Over the last 5 years, more of the progressive operations that I work with — the high-level, high-management operations — are starting to utilize strip-till as part of their system. Strip-till can play a really important role in the future of production agriculture.

About half of my time is spent within our Peoria, Ill., area farming operation, which is 100% strip-till, and the regional seed business that we run with my wife’s family. The other half of my time is spent with Ag View Solutions doing consultation work. We primarily work with farm operations across the U.S. and Canada on cost of production analysis and long-term farm business decision-making. We want to have a 30,000-foot view of what’s going on in your farm operation and really dial in these costs so that you can manage your farm more like a business.

Set Strip-Till Goals

The key thing to growing your farm operation is having actual, written goals. Set a clearly defined path on what you want to do with strip-till and why it’s an important part of your system. This will steer your ship as you move forward on your business decisions.

Are you looking for reduced erosion? Do you want to improve fertilizer efficiency or field pass efficiency? Do you want to have a 1-trip or 2-trip system for your operation? Is it simply having good seed bed preparation so that you have the highest-quality product coming out of that ground and the best capacity for yield? Is it simply bottom-line profitability? That’s OK.

When it comes to other financial planning, we all have needs and wishes. Unfortunately, the amount of working capital that we have in our businesses might only allow for a couple of those. But strip-till would provide an opportunity based on the financial outlook on cost, efficiency and fertilizer savings for growing a highly productive crop.

As consultants, we want to look at real numbers and what makes sense for your operation. Capital, how many acres you are going to run the toolbar over, what you have time for and what level of management you are comfortable with are all crucial to strip-till implementation.

Calculating Costs

I spent 5 years in the military. We never shot down range without a target. We knew what our objective was. If you don’t know how long you’re going to be running your equipment, your trade plan or your long-term investment strategy, take time to get that figured out.

The no. 1 thing is to be honest and truthful on your timeline. Running a toolbar for 3 years vs. 5 years could be a $14-15 an acre difference in those 4 years. Are you charging accordingly? I’m not saying that equipment 100% has to be a standalone. We have blended relationships between what our farm operation looks like from a cash flow perspective and the profit that goes into it. As we segregate these elements of our business and start to manage them better, calculate appropriately to make sure that the equipment side of your business can stand alone outside of what it’s costing you from a cash flow perspective on the operational end. 

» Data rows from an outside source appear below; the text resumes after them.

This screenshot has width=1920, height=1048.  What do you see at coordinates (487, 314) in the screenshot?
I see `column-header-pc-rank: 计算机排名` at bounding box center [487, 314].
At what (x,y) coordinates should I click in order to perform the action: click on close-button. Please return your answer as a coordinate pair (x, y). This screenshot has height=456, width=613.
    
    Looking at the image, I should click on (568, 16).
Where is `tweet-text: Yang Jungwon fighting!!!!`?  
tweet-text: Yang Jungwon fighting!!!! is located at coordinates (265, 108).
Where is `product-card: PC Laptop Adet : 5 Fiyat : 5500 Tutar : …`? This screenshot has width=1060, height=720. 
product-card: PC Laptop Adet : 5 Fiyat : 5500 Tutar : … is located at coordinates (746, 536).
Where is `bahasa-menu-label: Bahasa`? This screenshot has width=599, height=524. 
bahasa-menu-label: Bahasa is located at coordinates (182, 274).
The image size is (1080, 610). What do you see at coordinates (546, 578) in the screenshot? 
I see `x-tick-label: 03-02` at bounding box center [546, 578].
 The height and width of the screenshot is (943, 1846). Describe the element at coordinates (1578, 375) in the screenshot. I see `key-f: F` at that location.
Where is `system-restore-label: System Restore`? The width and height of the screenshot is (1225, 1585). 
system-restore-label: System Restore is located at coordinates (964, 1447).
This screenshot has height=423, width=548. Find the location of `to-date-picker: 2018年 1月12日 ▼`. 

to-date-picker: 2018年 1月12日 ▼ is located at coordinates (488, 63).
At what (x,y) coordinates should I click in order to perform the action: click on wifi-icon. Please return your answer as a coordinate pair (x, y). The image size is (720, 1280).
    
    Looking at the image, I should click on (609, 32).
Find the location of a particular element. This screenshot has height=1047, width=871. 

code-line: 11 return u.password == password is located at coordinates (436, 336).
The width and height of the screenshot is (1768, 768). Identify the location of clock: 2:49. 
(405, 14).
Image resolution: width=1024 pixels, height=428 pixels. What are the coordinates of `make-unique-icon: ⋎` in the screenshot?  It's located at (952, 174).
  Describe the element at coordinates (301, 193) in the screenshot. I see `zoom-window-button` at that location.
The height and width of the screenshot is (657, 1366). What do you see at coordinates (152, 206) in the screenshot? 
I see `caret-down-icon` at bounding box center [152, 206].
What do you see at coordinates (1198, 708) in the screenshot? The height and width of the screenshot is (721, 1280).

Make sure you charge enough. If you have a principal and interest payment that you have to make on this machine and you’re not charging a rate high enough to pay that principal and interest payment, you might want to reconsider or understand that you’re subsidizing other areas of the business to make it cash flow.

Custom Rates from Universities Don’t Matter

Shay Foulk dives into why custom rates compiled by universities don’t matter and how to calculate rates based on your individual operation in a presentation from the 2023 National Strip-Tillage Conference. Click this link to watch the presentation.

Think about your 3-5 year equipment outlook. Lay out all your pieces of machinery and think about your plan for each in the next 3-5 five years. If you go through this exercise with your farm operation, it puts the numbers in the limelight. Because what happens is you say, “Well, I’m probably going to make a change on a planter in 2 years,” and “We’re probably going to need to replace that corn head in 2025.” Then all of a sudden it’s 2025, and you have $750,000 of changes that you need to make. You don’t want to be making all of your changes in one year.

Farm businesses that figure out equipment fleet management by 2030 are going to be the operations that will still be here in 2050. Equipment is either the 1st, 2nd or 3rd largest line-item expense in an operation, and it is easily the most misunderstood and undercalculated. We need to do a better job as farm business managers for what our long-term equipment fleet strategy looks like.